Python is a generic programming language designed to support many different applications. Because of this, many commonly
performed spatial tasks for science including plotting and working with spatial data take many steps of code. EarthPy
builds upon the functionality developed for raster data (rasterio) and vector data (geopandas) in Python and simplifies the
code needed to:
* [Stack and crop raster bands from data such as Landsat into an easy to use numpy array](https://earthpy.readthedocs.io/en/latest/gallery_vignettes/plot_raster_stack_crop.html)
* [Work with masks to set bad pixels such a those covered by clouds and cloud-shadows to NA (`mask_pixels()`)](https://earthpy.readthedocs.io/en/latest/gallery_vignettes/plot_stack_masks.html#sphx-glr-gallery-vignettes-plot-stack-masks-py)
* [Plot rgb (color), color infrared and other 3 band combination images (`plot_rgb()`)](https://earthpy.readthedocs.io/en/latest/gallery_vignettes/plot_rgb.html)
* [Plot bands of a raster quickly using `plot_bands()`](https://earthpy.readthedocs.io/en/latest/gallery_vignettes/plot_bands_functionality.html)
* [Plot histograms for a set of raster files.](https://earthpy.readthedocs.io/en/latest/gallery_vignettes/plot_hist_functionality.html)
* [Create discrete (categorical) legends](https://earthpy.readthedocs.io/en/latest/gallery_vignettes/plot_draw_legend_docs.html)

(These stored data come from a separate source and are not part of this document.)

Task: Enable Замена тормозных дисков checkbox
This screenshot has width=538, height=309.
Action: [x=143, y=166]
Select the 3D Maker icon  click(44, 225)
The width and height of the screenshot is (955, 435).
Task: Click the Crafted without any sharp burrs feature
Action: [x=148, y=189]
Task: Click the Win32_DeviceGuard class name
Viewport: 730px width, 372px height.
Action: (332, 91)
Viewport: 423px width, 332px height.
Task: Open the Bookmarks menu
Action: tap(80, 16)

* [Calculate vegetation indices such as Normalized Difference Vegetation Index (`normalized_diff()`)](https://earthpy.readthedocs.io/en/latest/gallery_vignettes/plot_calculate_classify_ndvi.html)
* [Create hillshade from a DEM](https://earthpy.readthedocs.io/en/latest/gallery_vignettes/plot_dem_hillshade.html)
EarthPy also has an `io` module that allows users to
1. Quickly access pre-created data subsets used in the earth-analytics courses hosted
on [www.earthdatascience.org](https://www.earthdatascience.org)
2. Download other datasets that they may want to use in their workflows.
EarthPy's design was inspired by the `raster` and `sp` package functionality available to `R` users.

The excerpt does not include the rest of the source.